[MLton-user] Questions on MLton

shivers@cc.gatech.edu shivers@cc.gatech.edu
Sat, 4 Oct 2003 17:17:05 -0400


Stephen-

Thanks for the near-instantaneous reply!

   Also, the write barrier in MLton is very cheap.  First off, we use
   card marking, which is only a few instructions.  Second, because MLton
   has the whole program and knows the types of everything, it doesn't
   have to insert card marks at every ref update, only at pointer
   updates.  That cuts it down on the number of writes.

What I am doing is hacking linked lists destructively -- so type analysis
won't help, right? Doing a SET-CDR! in SML smashes a list into memory, not a
bool or char or something where you could sleaze the write barrier. Alas.

   I'd be interested to find what you learn with your application.

I will report!

   > 3. Is there a way simply to time code? The profiler seems like a very
   >    hairy thing, and I essentially just want to have a little timer
   >    that I can click on & off when I run the function being timed.
   >    Or am I fighting the system, and should just suck it up & figure
   >    out how to extract this functionality from the profiler?

   You can use the Timer structure from the basis library to do timing in
   source code.

   However, I think you can get what you want easily from the profiler.
   If you want the total amount of time spent in a function and all of
   its callees, you do the following three steps.

	   % mlton -profile true -profile-stack true z.sml
	   % z
	   % mlprof -raw true z mlmon.out

   Then, look for the line with the function you want in the output of
   mlprof.

OK, let me unburden myself with the whole plan. I am timing a slew (~ 10-15)
of sorting algorithms. Each algo gets executed on a mess of random lists.
But these lists are produced by about 12 different "list generators."
  - One generator just makes random lists. 
  - One makes lists that tend to have short increasing runs of data.
  - One makes lists that tend to have short increasing & decreasing runs.
  - Others ramp up the length of these runs.
So I end up with a matrix:
  - the rows are the sort algos
  - the columns are the various kinds of lists.

Hence, I split out timing info for each elt of the matrix. Note that it's
interleaved like this: generate a list, then sort it with each algo.

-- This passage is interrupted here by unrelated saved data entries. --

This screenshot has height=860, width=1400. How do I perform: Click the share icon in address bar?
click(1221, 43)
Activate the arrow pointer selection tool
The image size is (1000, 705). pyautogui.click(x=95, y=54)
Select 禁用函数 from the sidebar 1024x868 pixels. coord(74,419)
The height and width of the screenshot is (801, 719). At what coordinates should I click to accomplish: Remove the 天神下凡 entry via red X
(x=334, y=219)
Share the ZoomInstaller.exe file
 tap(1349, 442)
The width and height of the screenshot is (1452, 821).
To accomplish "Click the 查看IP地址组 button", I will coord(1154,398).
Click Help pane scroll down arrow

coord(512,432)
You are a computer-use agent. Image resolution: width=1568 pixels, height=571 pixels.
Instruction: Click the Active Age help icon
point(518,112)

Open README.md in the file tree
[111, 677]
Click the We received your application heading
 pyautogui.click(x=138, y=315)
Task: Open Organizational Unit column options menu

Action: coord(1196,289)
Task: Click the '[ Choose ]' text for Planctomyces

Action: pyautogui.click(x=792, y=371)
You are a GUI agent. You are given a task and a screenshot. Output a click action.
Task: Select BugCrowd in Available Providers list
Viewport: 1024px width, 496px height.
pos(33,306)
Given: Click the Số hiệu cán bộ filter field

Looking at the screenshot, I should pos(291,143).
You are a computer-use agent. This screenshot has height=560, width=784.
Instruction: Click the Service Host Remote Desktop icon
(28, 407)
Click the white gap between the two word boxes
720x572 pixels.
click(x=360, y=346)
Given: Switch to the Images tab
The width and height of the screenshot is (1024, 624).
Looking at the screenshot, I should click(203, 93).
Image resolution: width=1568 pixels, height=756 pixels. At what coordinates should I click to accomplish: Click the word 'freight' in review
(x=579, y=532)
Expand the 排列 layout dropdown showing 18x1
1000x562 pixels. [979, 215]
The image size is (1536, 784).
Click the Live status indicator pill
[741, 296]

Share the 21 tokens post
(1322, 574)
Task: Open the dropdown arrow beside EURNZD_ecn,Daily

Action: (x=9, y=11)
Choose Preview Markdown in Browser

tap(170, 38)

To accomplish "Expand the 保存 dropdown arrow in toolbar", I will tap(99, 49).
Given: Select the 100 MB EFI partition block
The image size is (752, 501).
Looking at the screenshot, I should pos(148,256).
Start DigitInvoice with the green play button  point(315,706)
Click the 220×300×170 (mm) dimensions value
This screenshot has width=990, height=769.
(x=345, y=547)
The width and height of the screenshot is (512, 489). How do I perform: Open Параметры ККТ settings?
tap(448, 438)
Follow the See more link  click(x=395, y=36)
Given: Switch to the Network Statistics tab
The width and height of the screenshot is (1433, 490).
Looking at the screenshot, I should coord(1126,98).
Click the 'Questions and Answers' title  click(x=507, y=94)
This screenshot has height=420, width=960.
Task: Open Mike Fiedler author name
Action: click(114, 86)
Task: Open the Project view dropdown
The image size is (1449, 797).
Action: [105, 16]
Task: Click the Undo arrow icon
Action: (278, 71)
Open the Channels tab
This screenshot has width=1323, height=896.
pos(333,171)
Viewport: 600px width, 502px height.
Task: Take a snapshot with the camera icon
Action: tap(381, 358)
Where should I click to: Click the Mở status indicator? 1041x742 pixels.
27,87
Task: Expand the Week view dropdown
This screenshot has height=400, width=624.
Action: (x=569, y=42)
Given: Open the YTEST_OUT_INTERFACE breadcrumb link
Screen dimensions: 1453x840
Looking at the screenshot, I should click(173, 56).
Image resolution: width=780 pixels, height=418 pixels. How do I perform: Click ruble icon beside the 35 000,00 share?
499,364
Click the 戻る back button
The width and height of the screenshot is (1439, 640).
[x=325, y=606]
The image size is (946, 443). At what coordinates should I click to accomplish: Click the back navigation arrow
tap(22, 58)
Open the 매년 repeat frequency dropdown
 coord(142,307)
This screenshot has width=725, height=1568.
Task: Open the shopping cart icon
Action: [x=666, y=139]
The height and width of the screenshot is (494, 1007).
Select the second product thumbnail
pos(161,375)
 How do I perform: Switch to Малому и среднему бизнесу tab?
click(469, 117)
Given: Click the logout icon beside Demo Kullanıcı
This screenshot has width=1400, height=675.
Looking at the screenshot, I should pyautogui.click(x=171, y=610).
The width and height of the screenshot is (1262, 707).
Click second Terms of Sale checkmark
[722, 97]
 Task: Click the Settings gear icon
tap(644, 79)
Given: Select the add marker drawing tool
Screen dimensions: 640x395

Then
make up another list, rinse, repeat.

Now, I see in the doc that one can allocate different profiler structures
and somehow do some sort of thing or another with these things. But it's
a bit confusing. No, actually, it's totally confusing -- I really am
having a lot of trouble figuring out how to work the profiler stuff.

   I would also guess that the profiler would perturb the program less
   than using Timer would.

BTW, one of the functions that typically runs inside the top call to the sort
is list merge... which can push *thousands* of stack frames. Is this going
to make the stack profiler unhappy? (There's a note about increased overhead
in the doc.) I have no interest in tracking time spent inside the merge
call (which is lexically nested inside the sort function). I am *only*
interested in the time spent dynamically inside the initial call to the
top-level sort function -- and the entry points for the sort functions 
are *not* recursive.

Can you advise me further?
    -Olin

P.S. While I'm flaming, it is super-annoying to run carefully hand-tensed code
on an X86 because there are no frigging registers. I need multiple regs
available across call *and* across return *and* during loops to hold values.
(E.g., returning a three-tuple from a local recursion, or a loop with six or
seven iteration vars.) On a Sparc, this is a given. But, on the one hand,
Mlton doesn't produce asm for Sparc, and, on the other, I don't have faith in
SML/NJ's optimisation powers.

Someone really needs to put a stake through the x86's heart.